The kicker? As one Bay Area resident put it, "It's nice that Waymo offered to make him pay for shipping his stuff to him after the trunk would not open and ran off with his stuff." Customer service at its finest.
Look, we're not anti-Waymo here. The technology is genuinely impressive, and the cars are statistically safer than the average Bay Area driver who treats a yellow light like a starting pistol. But this incident highlights a growing pattern of edge-case failures that Waymo seems content to handle reactively rather than proactively.
One local suggested a workaround: keep the car door open until you've retrieved your luggage, since the vehicle won't drive off with a door ajar. That's clever — and also exactly the kind of hack that passengers shouldn't need to figure out on their own.
The broader concern is accountability. When a human Uber driver screws up, there's a person to call, argue with, or report. When a Waymo malfunctions, you're filing a ticket into the void and hoping the algorithm's customer support pipeline spits out something better than a shipping invoice.

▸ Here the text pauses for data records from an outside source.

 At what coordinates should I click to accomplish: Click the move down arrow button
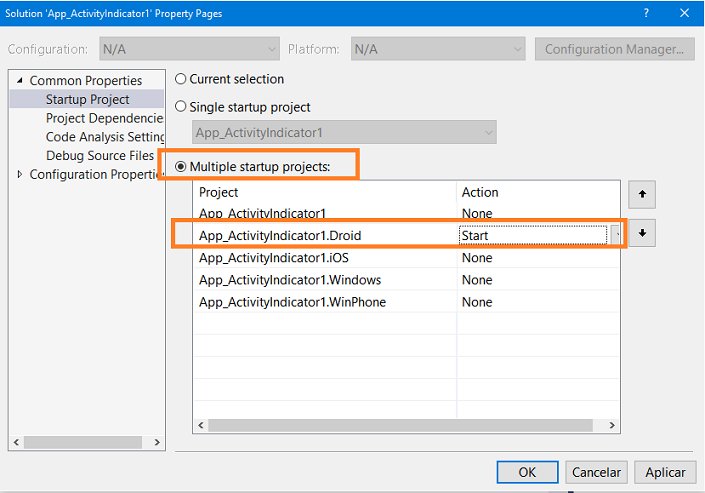tap(642, 233)
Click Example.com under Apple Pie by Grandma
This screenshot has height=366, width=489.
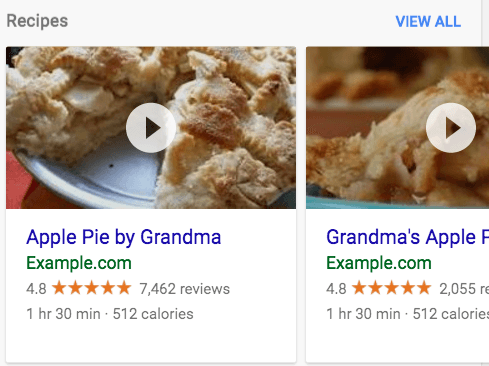point(79,263)
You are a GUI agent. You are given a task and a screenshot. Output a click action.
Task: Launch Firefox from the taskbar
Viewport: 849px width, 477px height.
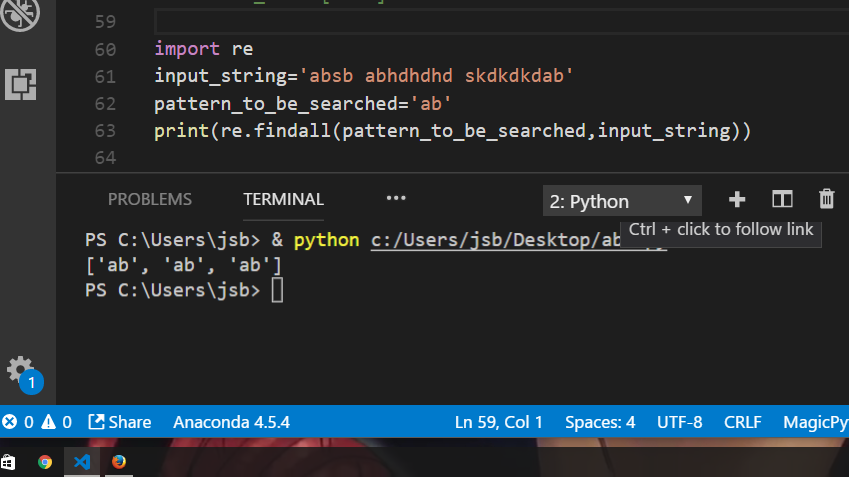[119, 462]
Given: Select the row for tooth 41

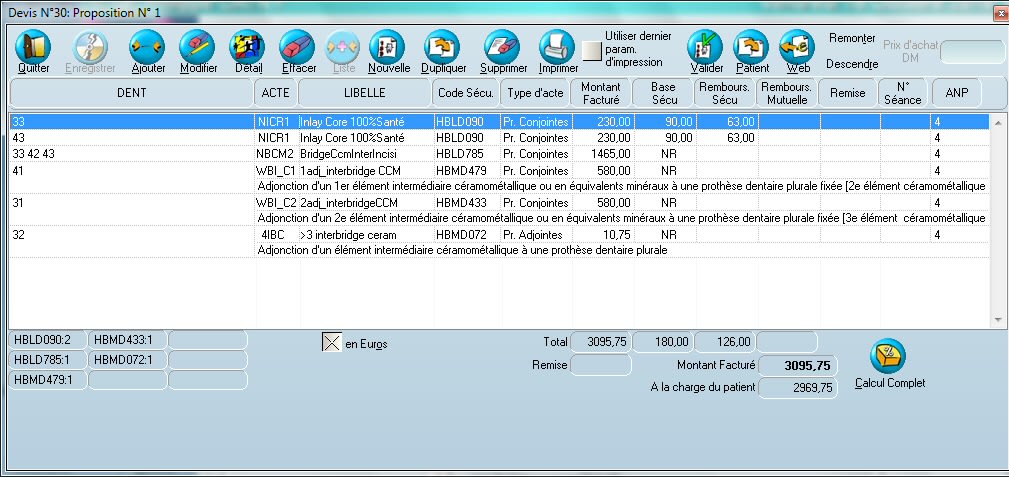Looking at the screenshot, I should point(130,170).
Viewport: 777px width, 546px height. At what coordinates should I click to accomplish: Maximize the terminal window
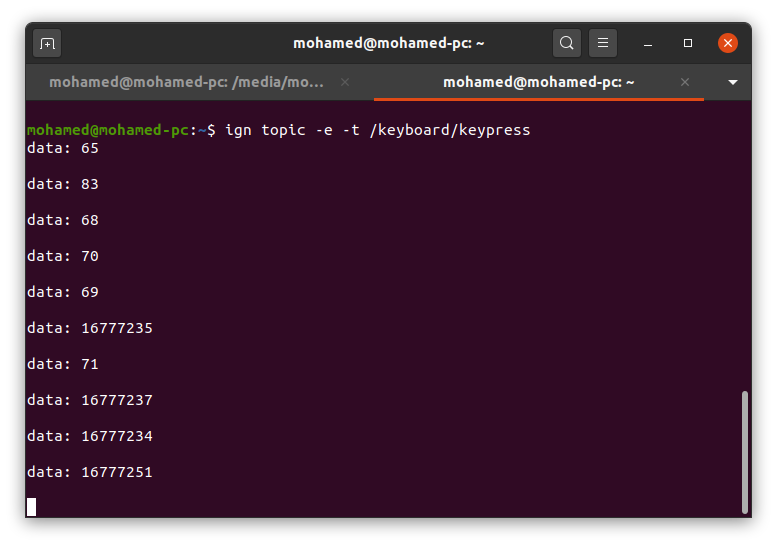click(688, 43)
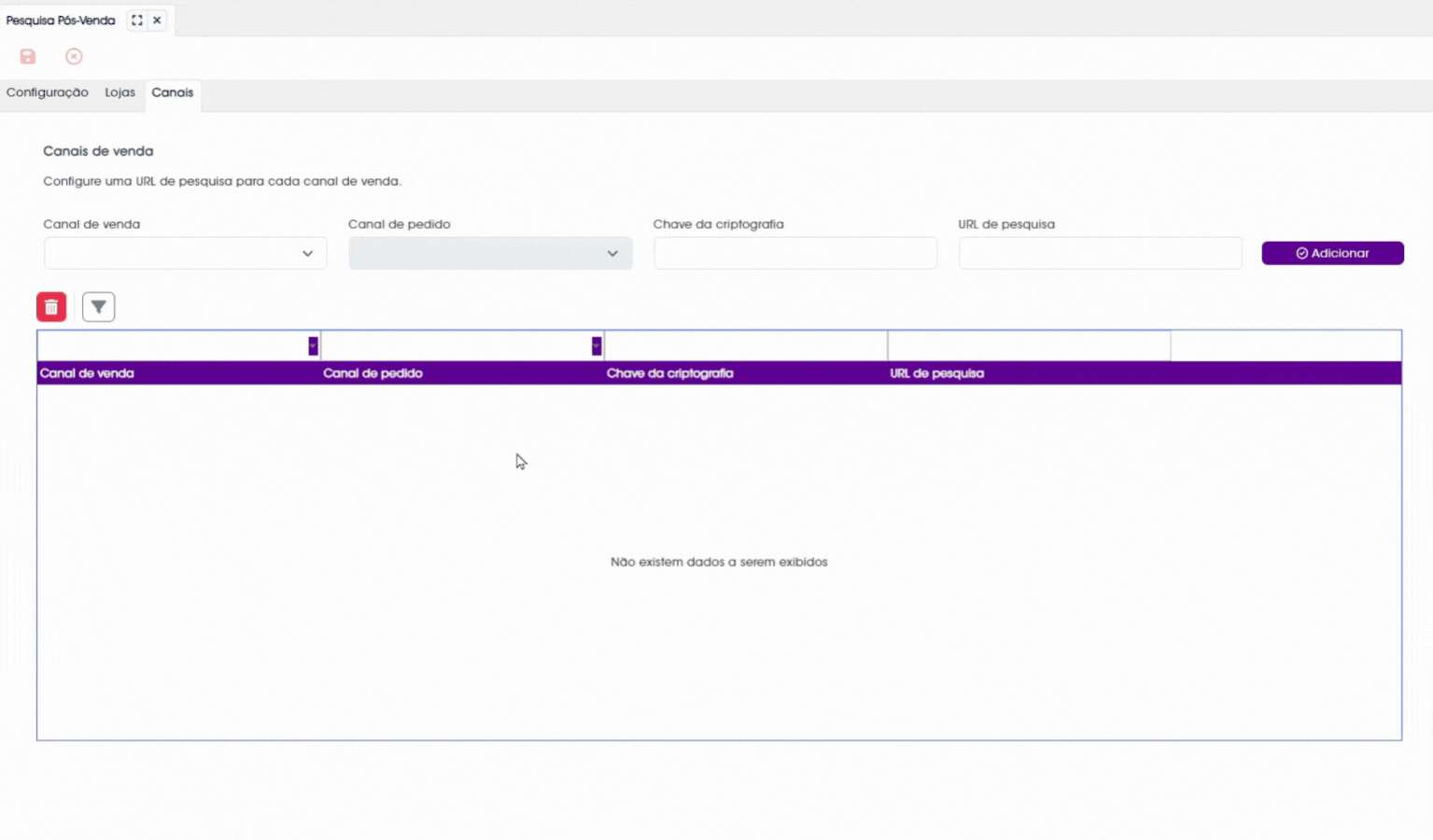Click the cancel circle-x icon
Viewport: 1433px width, 840px height.
point(74,57)
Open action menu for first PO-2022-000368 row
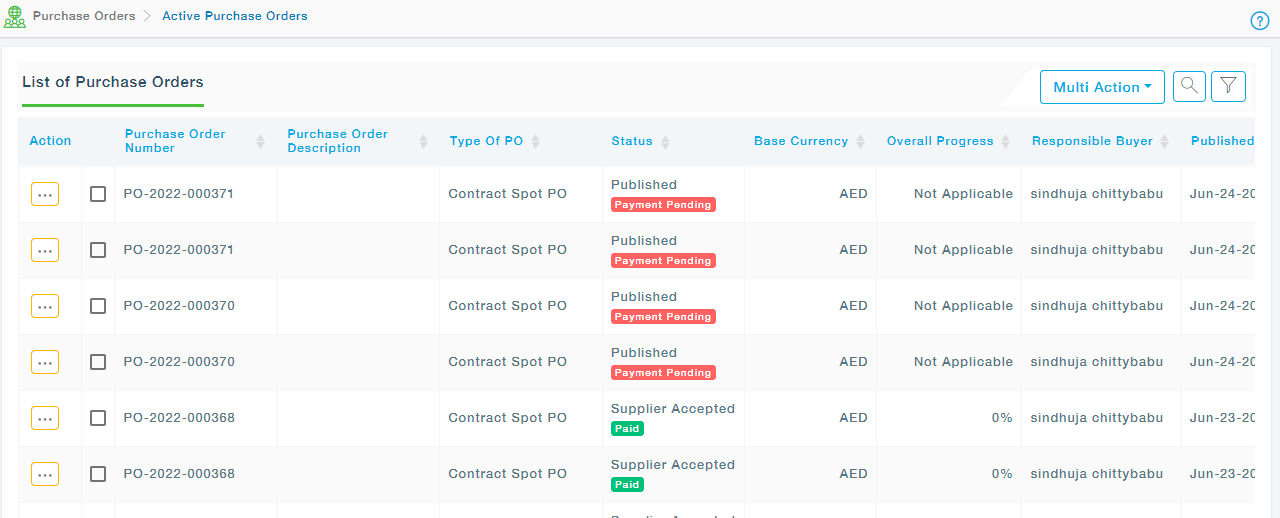Screen dimensions: 1280x518 (45, 418)

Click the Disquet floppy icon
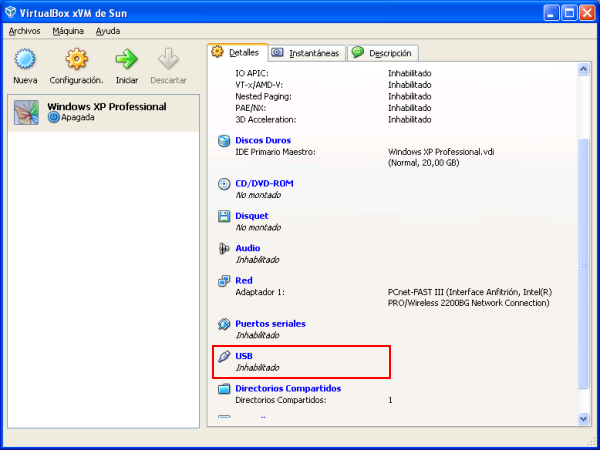pyautogui.click(x=224, y=216)
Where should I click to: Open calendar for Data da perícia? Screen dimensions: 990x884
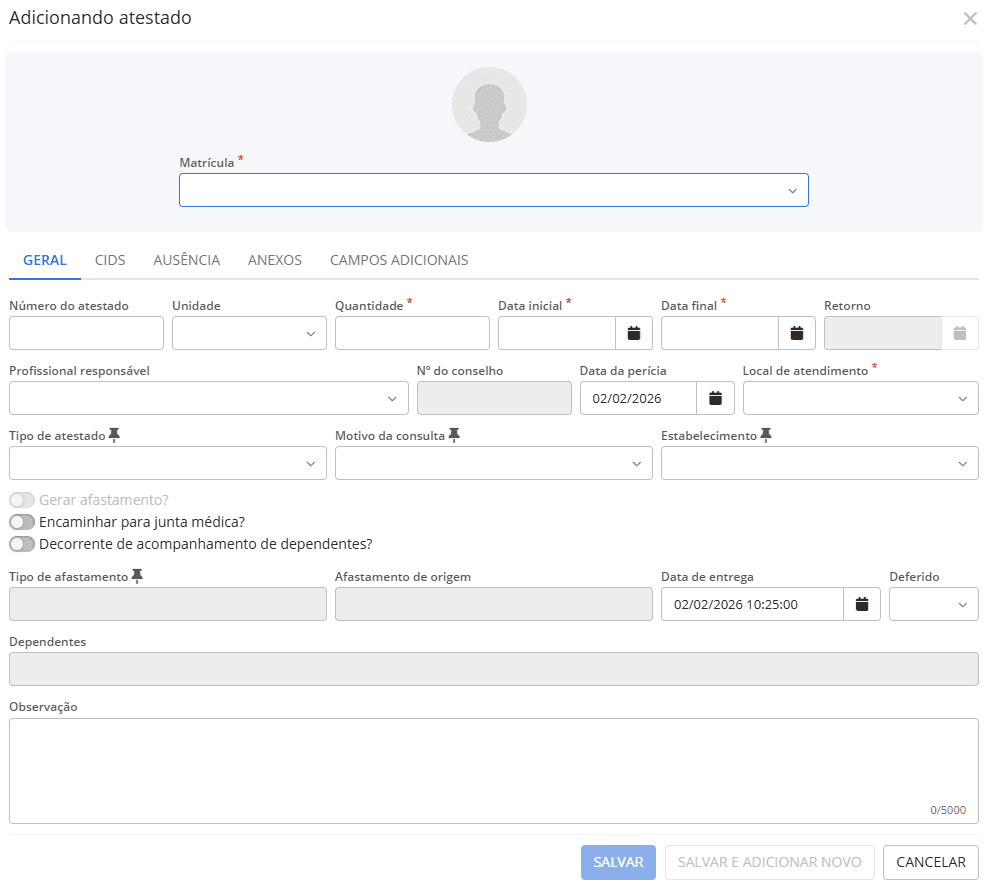[715, 398]

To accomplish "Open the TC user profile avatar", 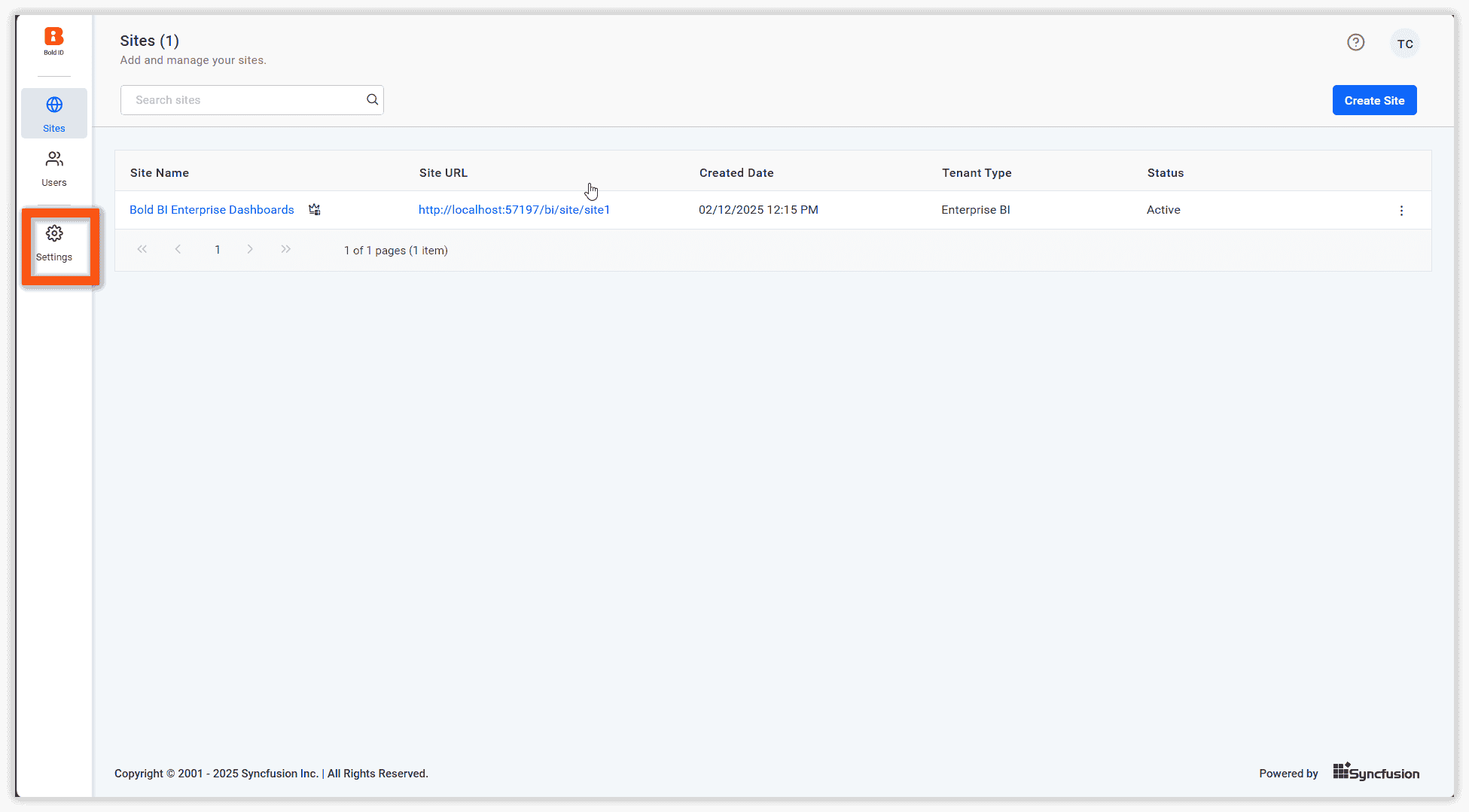I will pyautogui.click(x=1404, y=44).
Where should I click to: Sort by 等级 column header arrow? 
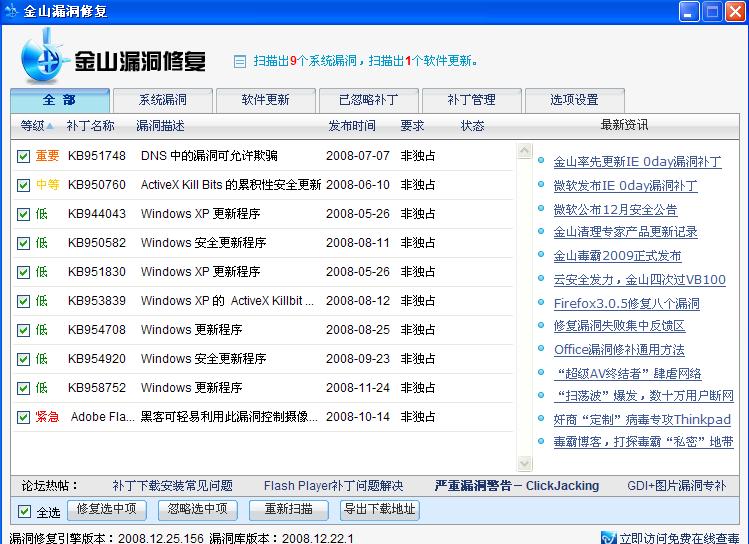50,126
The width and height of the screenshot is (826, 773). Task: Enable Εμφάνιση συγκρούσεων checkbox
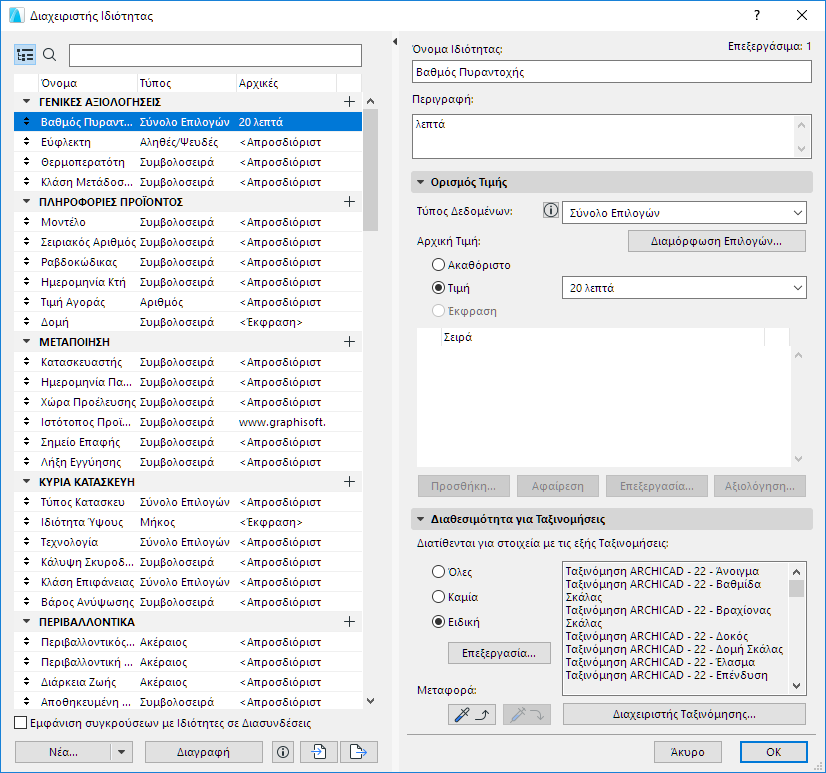point(22,722)
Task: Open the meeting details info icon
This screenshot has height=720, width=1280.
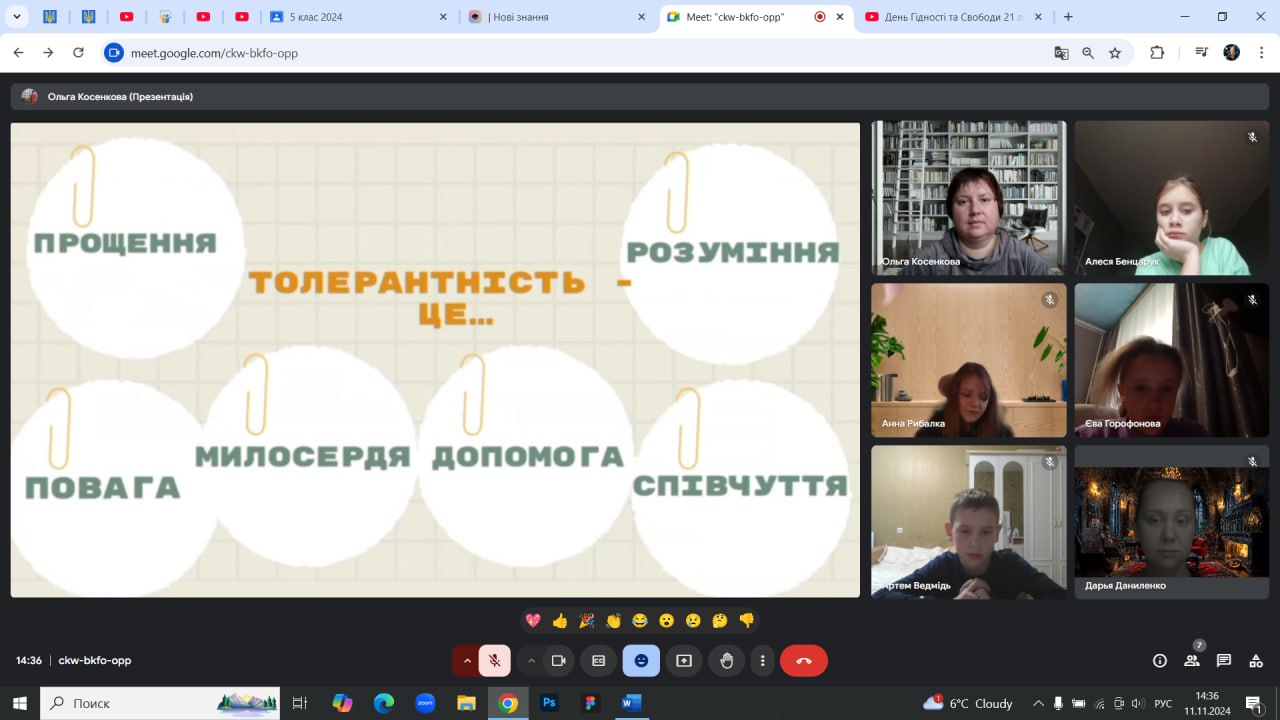Action: [1160, 661]
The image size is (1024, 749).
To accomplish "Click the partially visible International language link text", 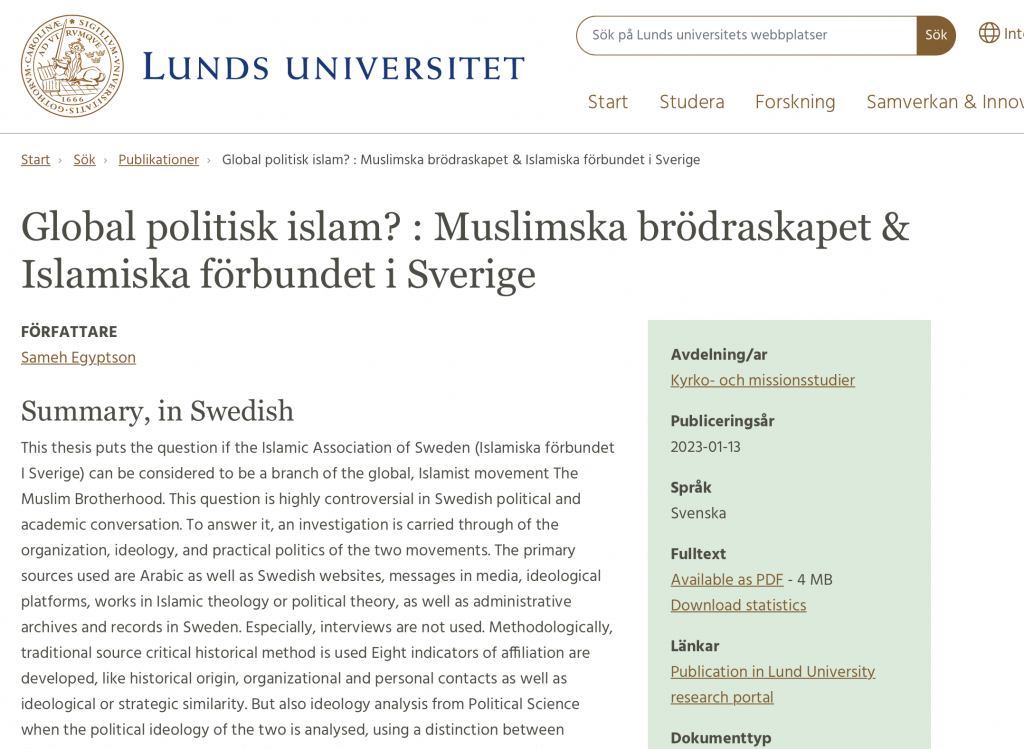I will (x=1013, y=34).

As one SF resident noted, the individual driving may be safer, "but these broader issues are substantial." Blocked firehouses, frozen intersections, luggage heists — these aren't trivial glitches. They're the predictable consequences of deploying thousands of autonomous vehicles in dense urban environments without robust regulatory oversight.
Waymo should be solving these problems before they happen, not after they go viral. And California regulators should be demanding it. The technology is ready to drive — but the customer experience and emergency protocols clearly aren't keeping pace.